Some allied themselves with the Germans early on, fighting the Red Army. They pogromed Jews and *Poles*. (The Polish bodies are usually overlooked. The Ukrainians remembered Polish imperialism in the Podol.) Think of them as "KKK Ukrainians."
Other Ukrainians just wanted to independence. They weren't into pogroms and Pole-bashing because Jews and Poles posed no threat to their "get the hell off my lawn" thinking. But the Red Army? Sure. Imperialist oppressors. And Holodomor sponsors.

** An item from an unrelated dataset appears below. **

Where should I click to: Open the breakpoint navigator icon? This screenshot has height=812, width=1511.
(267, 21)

When the Nazis actually controlled the territory, some Ukrainians "sieg heiled". But most of the "resistance" Ukrainians fought the Nazis like they fought the USSRites. For that latter group, the Germans had been the lesser evil fighting those who imposed famine on their land. Then when the new masters were much like the old masters in their oppression and dictatoriality, the Ukrainians turned and tried to kill them, too. (And when the Red Army pushed the Germans out later in the war, it was like old times--the Red Army found a partisan action they could label 'pro-Nazi' but which was just more "get the hell off my lawn!"

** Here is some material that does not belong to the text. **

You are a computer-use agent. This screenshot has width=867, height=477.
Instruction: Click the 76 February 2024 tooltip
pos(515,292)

That's a 2x2 split: Nationalism versus oppression, pro-Nazi v "get off my lawn!"
Society is complicated.
One problem in the OP is straightforward: Shevchenko and Ukr nationalism started before 1917. There's a reason Ukrainian (language) was suppressed in the mid-late 1800s. The early 1800s saw a period of nationalism in Europe--it ultimately led to Greek independence and the Greek genocide in Turkey. It led to the Italian state forming. The unification of Germany. Edvard Grieg in music. Yes, ultimately to national socialism in the late 1890s and to Serbian desires for independence. Poems of Ossian, Kralodvorsky rukopis in Bohemia, possibly the Lay of Igor's Host (Slovo o p"lky Igoreve) in Russian, depending on how you judge that thing's authenticity. Not saying it was always good ("identity movements" often have a dark side), but the Ukrainian version certainly didn't start in 1917. Might be easier to present to a lay audience, I guess.